Es probablemente debido a la cercanía de la que goza esta mascota con la artista que ha sido retratado de forma individual en Momentum. De nuevo, se piensa aquí en Las Meninas de Velázquez, o en tantas otras obras del insigne pintor español, donde los perros son tratados como miembros de la familia real, si bien aquí el can ha sido retratado con las mismas superposiciones a las que han sido sometidos los demás posantes, lo cual lo sitúa en un universo del todo contemporáneo a nosotros. De hecho, este retrato canino forma parte de un grupo de retratos dentro de la serie Resonancias. Entre estos retratos, Mutatio es el que más fácilmente se puede comparar con los de Picabia en su serie Transparence. Es muy probable que se trate de un autorretrato: la posante, en efecto, tiene un claro parecido con la artista, pero, además, no sólo se ofrece a la contemplación, la observación y el análisis del espectador, sino que su mirada indica que ésta, a su vez, se encuentra observando y analizando al observador, con la misma intensidad con la que nos convida a contemplar su espacio intimo. Más allá del parecido físico, es quizás ésta la razón que permite inferir con mayor seguridad que se trata de un autorretrato, aunque las superposiciones de varios rostros (tres, de manera más precisa), podría igualmente llevar a pensar que la artista sugiere una suerte de fusión con otra mujer, quizás simplemente otro aspecto de sí misma. Al respecto, existe, sin duda, una relación entre Mutatio y Alma mater. En esta última tela, la pintora parece poner el acento en los diversos estados de ánimo de una nueva mujer (¿modelo, amiga, amante?), con la que el título sugiere que tiene una relación de tipo materno, si bien la desnudez parece indicar, como en los demás cuadros, el momento ulterior a un intercambio amoroso. Aquí, la mirada que la retratada dirige al espectador, es por completo distinta al de la mujer de Mutatio, precisamente porque, en vez de analítica e inquisitiva, es sobre todo dulce e introvertida.

Más allá de la ambigüedad que pueda subsistir en esta serie, el que el erotismo forme parte de las referencias pictóricas de Valerie Campos lo demuestra fehacientemente Evocaciones japonesas, una obra de la serie Evocaciones. Cabe decir que esta última se sitúa en un registro totalmente distinto al de Resonancias,- a la que, en realidad, antecede-, pues se trata de la reinterpretación de obras que han impactado de una forma u otra a la pintora. En este lienzo, Campos superpone varias escenas tomadas del arte Shunga japonés, cuyo registro erótico es bien conocido, aunque aquí han perdido mucho de su carácter explícito, pues la pintora las ha representado de manera difuminada. No obstante, es éste, quizás, el único de los cuadros que aquí se han incluido en que el acto erótico se representa en el momento en que se está consumiendo, en concordancia con las características de esta corriente pictórica del lejano oriente. Sin embargo, La superposición de escenas diversas tomadas del conjunto del arte Shunga, no se lee como si se tratara de eventos eróticos distintos, sino que, por el recurso de la superposición, el lienzo, en su totalidad, evoca un solo intercambio amoroso en el que se suceden las caricias y los momentos de éxtasis. Se puede ver aquí un precedente con respecto a las obras de Resonancias, ya que en esta tela Campos ha logrado representar en un solo plano, el continuum temporal que supone cualquier intercambio erótico, ya sea durante o después del acto.

• _Qué se pide_:
Responde estas preguntas con lo que dice el texto sobre la pintura de Valerie Campos:
1. ¿Con qué serie de Picabia se compara Mutatio?
2. ¿Cuántos rostros se superponen en Mutatio?
3. ¿De qué arte japonés toma Campos las escenas que superpone en Evocaciones japonesas?
Los registros no son necesarios para resolver nada.

[Filas de un conjunto de datos de localización en pantalla]
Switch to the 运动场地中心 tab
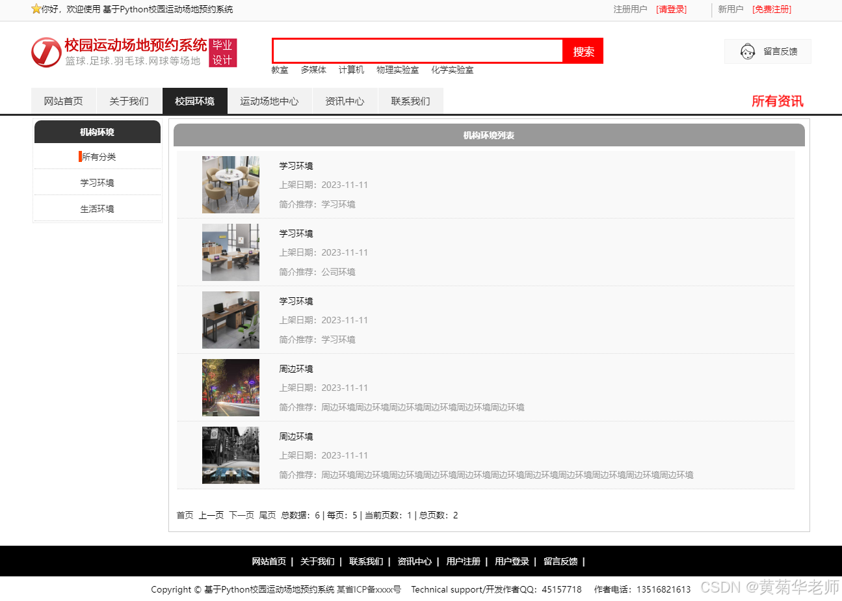The height and width of the screenshot is (601, 842). point(270,101)
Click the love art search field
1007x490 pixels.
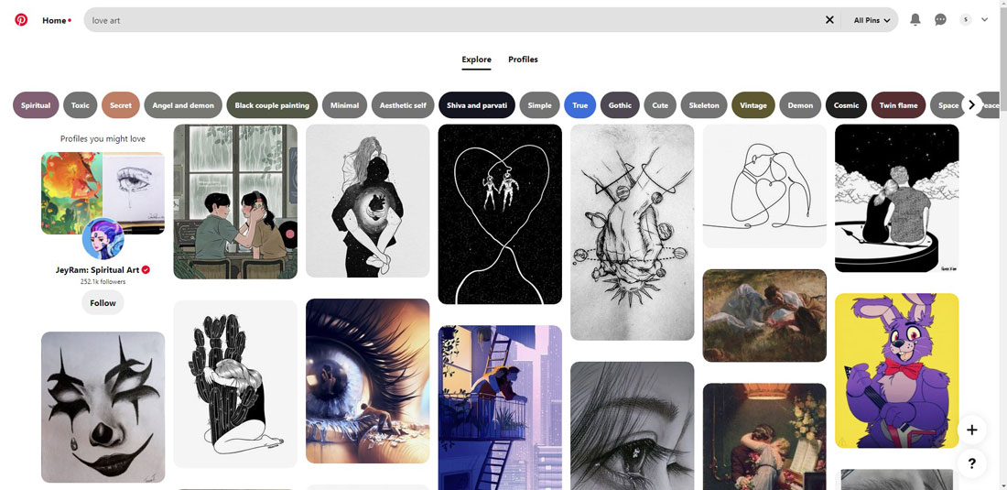click(449, 20)
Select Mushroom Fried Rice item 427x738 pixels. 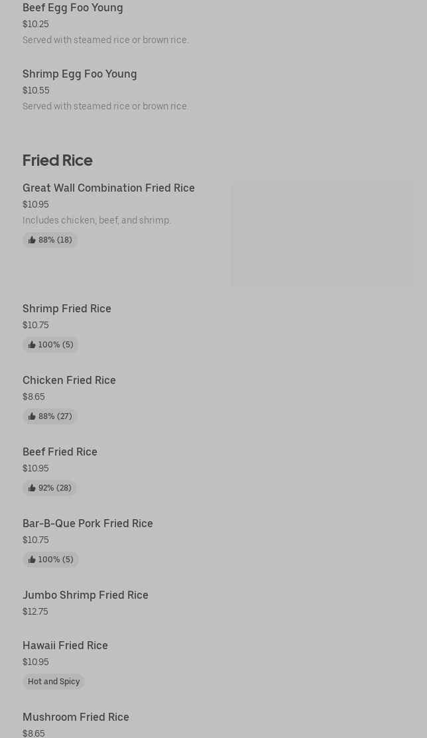[x=76, y=717]
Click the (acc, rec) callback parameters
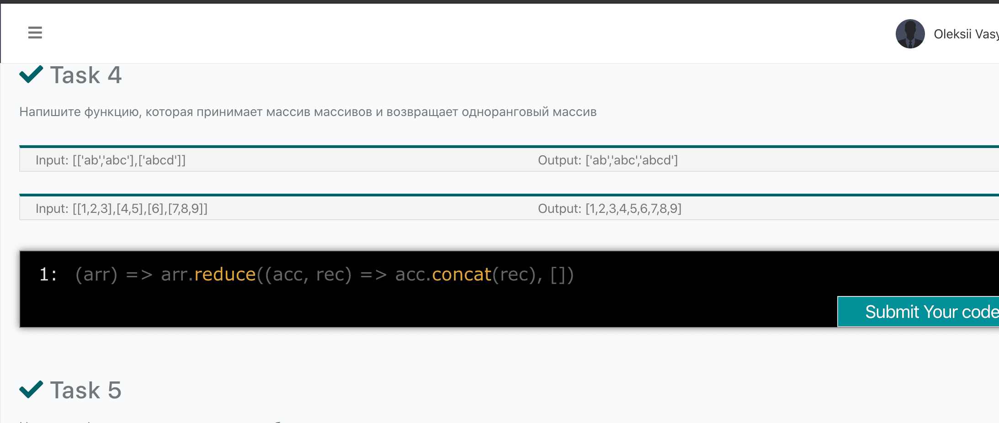The image size is (999, 423). (308, 275)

• _Resultado_:
1. Con la serie Transparence.
2. Tres.
3. Del arte Shunga.